The Lake County Commissioners unanimously passed a resolution Thursday that represents a first step toward creating a county land bank.
The land bank would acquire vacant and abandoned properties for redevelopment and return to productive use.
Robin Thomas, land bank program director with the Thriving Communities Institute, explains the steps necessary to create a land bank now that the commissioners have passed the initial resolution.
Thomas says the county treasurer will file “papers of incorporation” with the secretary of state. In about 7-10 days the secretary of state should create a “land reutilization corporation” or land bank. Next, a board of directors will be established. The board will consist of two county commissioners, the treasurer, a representative of the largest city (Mentor) and a township representative, along with up to four others to be chosen by the commissioners and the treasurer.
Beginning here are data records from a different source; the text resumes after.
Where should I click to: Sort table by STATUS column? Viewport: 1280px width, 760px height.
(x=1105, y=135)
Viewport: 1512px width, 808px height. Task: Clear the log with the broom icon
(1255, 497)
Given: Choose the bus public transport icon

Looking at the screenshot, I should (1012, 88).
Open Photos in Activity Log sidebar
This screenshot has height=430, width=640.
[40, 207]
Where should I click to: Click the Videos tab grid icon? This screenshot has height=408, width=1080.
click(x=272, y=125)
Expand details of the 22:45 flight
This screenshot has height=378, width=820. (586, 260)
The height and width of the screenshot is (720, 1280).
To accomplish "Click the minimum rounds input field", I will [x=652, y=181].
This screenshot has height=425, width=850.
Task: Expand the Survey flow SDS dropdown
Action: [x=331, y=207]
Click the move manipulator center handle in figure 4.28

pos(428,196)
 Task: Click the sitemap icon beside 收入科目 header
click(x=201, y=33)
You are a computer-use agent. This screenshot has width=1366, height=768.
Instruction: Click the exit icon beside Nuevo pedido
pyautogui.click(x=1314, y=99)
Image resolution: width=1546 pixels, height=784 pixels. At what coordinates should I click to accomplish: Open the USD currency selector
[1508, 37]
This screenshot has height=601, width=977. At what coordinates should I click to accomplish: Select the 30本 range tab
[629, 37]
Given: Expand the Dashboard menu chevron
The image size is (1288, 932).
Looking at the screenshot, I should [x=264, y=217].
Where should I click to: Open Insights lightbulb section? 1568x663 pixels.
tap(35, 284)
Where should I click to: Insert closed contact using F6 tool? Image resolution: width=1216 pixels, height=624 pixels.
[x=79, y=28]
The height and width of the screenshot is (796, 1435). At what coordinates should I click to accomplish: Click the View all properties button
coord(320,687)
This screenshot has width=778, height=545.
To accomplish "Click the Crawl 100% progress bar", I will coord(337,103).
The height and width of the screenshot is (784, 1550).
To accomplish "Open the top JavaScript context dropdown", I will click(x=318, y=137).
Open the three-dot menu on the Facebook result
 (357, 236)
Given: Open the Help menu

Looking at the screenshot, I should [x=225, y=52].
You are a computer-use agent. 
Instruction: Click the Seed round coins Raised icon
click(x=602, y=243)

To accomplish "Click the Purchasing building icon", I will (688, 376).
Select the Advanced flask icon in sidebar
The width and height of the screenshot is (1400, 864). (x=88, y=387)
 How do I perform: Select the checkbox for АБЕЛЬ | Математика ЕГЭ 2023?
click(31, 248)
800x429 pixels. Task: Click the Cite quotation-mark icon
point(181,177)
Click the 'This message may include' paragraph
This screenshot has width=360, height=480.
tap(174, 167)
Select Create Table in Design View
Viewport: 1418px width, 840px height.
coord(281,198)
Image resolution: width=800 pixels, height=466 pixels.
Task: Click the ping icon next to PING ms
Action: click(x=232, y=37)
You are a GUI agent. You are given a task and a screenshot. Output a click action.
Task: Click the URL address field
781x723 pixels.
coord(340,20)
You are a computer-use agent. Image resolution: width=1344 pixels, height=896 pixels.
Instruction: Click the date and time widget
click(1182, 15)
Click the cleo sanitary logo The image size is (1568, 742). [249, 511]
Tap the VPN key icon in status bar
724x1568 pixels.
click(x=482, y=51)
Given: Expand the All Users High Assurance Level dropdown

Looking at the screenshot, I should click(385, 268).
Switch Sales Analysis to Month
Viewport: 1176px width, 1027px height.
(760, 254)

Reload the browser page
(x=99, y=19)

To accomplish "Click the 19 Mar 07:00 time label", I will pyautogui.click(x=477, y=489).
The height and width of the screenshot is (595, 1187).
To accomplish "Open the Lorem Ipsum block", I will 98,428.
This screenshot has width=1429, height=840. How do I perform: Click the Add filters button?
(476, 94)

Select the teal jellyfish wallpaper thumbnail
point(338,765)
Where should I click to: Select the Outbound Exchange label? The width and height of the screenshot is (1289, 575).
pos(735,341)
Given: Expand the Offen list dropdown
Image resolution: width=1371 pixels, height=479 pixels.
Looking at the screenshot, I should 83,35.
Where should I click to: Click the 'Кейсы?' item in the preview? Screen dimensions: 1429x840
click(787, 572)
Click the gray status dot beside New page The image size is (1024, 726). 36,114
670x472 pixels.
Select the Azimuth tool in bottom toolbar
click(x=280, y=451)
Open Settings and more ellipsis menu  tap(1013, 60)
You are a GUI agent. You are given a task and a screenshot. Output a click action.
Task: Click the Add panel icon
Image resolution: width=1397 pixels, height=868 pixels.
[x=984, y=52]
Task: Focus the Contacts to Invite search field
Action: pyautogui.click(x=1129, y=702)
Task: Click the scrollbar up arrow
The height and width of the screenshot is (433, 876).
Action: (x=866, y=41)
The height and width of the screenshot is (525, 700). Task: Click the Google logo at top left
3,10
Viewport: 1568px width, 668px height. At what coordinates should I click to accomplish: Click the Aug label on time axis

According to Thomas, the step after board creation involves a “memo of understanding” between the land bank and various political subdivisions. “The plans are not all there yet,” reveals Thomas, “it’s still to be determined at this point how to fund the land bank and distribute resources.” Thomas notes that various Lake County communities could ask for different provisions before committing to the idea.
Nevertheless, Commissioner Ray Sines believes the board will be in place “in about a month” and he does not expect area communities to slow the overall process. “They all buy into this,” announces Sines, “no one wants to be left out and our communities work well together.”
Thomas remarks that land banks are “quasi-governmental” entities that can move “more quickly to re-purpose vacant and abandoned properties” than city governments, which typically must work through legal and governmental channels. Thomas describes land banks as “entrepreneurial organizations” that combine positive features of government entities and private businesses.
Land banks can accumulate vacant and abandon properties and hold the parcels, “tax free,” until a productive use can be found, observes Thomas.
Thriving Communities Institute, Thomas’s group, strives for “orderly and intelligent re-use of vacant land.” TCI is a branch of the Western Reserve Land Conservancy, which dubs itself, “the leading land conservation organization in northern Ohio.”
TCI is headed up by Jim Rokakis, ex-Cuyahoga County Treasurer. In 2008, with Cuyahoga County again leading the state in foreclosures and Ohio near the top nationally in the same category, Rokakis worked to charter the Cuyahoga County Land Bank and was its first chair, according to the TCI website.
TCI plans to act as a “regional training center“ for land banks, though they will first focus on a handful of northern Ohio counties in which they hope to develop policies and procedures. TCI will also promote alternatives to foreclosure and abandonment by working with banks and lenders.
Thomas divulges that Lake County “is not like Cleveland where almost every block experienced abandonment.” In Lake County the crisis is more spotty, says Thomas, though it is still detectable.
Eastlake’s problems are illustrative of property abandonment issues in Lake County. Congressman Steve LaTourette’s website reveals that 17 homes have been demolished in Eastlake over the past two years and the city has spent $110,000 to maintain vacant properties in the same span of time. Currently, 280 of Eastlake’s 7,000 residential units are vacant.
Sines points out that “all communities face some fallout from the foreclosure mess … in many situations a land bank can more efficiently clean up neighborhood problems.” He adds, “these are houses that can in no way be used for any proper purpose anymore.”
LaTourette’s website reiterates the point Sines makes. “These are not homes where you can slap on some paint, replace windows and restore them to their former glory,” reads a LaTourette quote, “these vacant monstrosities are stripped bare, are magnets for crime and are causing surrounding property values to plummet.”
Ideally, vacant properties will be returned to revenue-producing status, whether for commercial, industrial or residential purposes. However, even vacant lots that are used for yard expansion, notes Sines, relieve communities of the burden of caring for such parcels.
Funding for property acquisition and demolition projects will come from several sources. Sines references county Delinquent Tax and Assessment Collection funds as a probable source of revenue for the land bank. “DTAC“, funds derive from the payment of property taxes that are in arrears.
Thomas notes that Attorney General Mike DeWine has committed $75 million of his office’s $93 million share of “bank settlement” monies to clearing blighted properties. The banks paid 49 states $25 billion as part of a settlement involving the foreclosure crisis. Thomas reflects that Ohio’s use of bank settlement funds for demolition projects ensures that “the banks help to solve the problems they created.”
LaTourette and Congresswoman Marcia Fudge recently unveiled another possible source of land bank demolition funding. The “Restore Our Neighborhoods Act of 2012” would provide $4 billion to states and land banks who would use the funds to issue 30-year demolition bonds for blight removal. The bill also contains a provision that raises the portion of federal Neighborhood Stabilization Program monies that may be used for demolition. Currently, only 10 percent of such funds may be used for demolition, but under the new provision an unlimited amount could be committed to blight removal.